= Atoroidal =

In mathematics, an atoroidal 3-manifold is one that does not contain an essential torus.
There are two major variations in this terminology: an essential torus may be defined geometrically, as an embedded, non-boundary parallel, incompressible torus, or it may be defined algebraically, as a subgroup $\Z\times\Z$ of its fundamental group that is not conjugate to a peripheral subgroup (i.e., the image of the map on fundamental group induced by an inclusion of a boundary component). The terminology is not standardized, and different authors require atoroidal 3-manifolds to satisfy certain additional restrictions. For instance:
- Apanasov (2000) gives a definition of atoroidality that combines both geometric and algebraic aspects, in terms of maps from a torus to the manifold and the induced maps on the fundamental group. He then notes that for irreducible boundary-incompressible 3-manifolds this gives the algebraic definition.

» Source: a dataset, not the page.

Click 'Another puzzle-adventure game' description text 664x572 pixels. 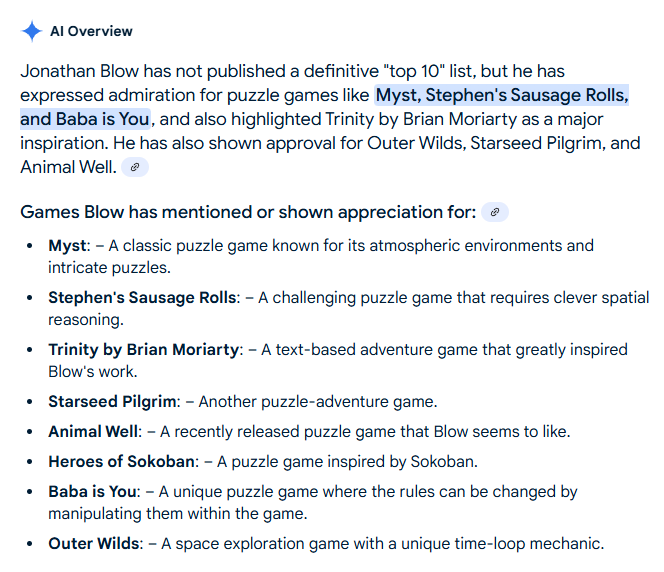coord(317,401)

- Otal (2001) uses the algebraic definition without additional restrictions.
- Chow (2007) uses the geometric definition, restricted to irreducible manifolds.
- Kapovich (2009) requires the algebraic variant of atoroidal manifolds (which he calls simply atoroidal) to avoid being one of three kinds of fiber bundle. He makes the same restriction on geometrically atoroidal manifolds (which he calls topologically atoroidal) and in addition requires them to avoid incompressible boundary-parallel embedded Klein bottles. With these definitions, the two kinds of atoroidality are equivalent except on certain Seifert manifolds.

A 3-manifold that is not atoroidal is called toroidal.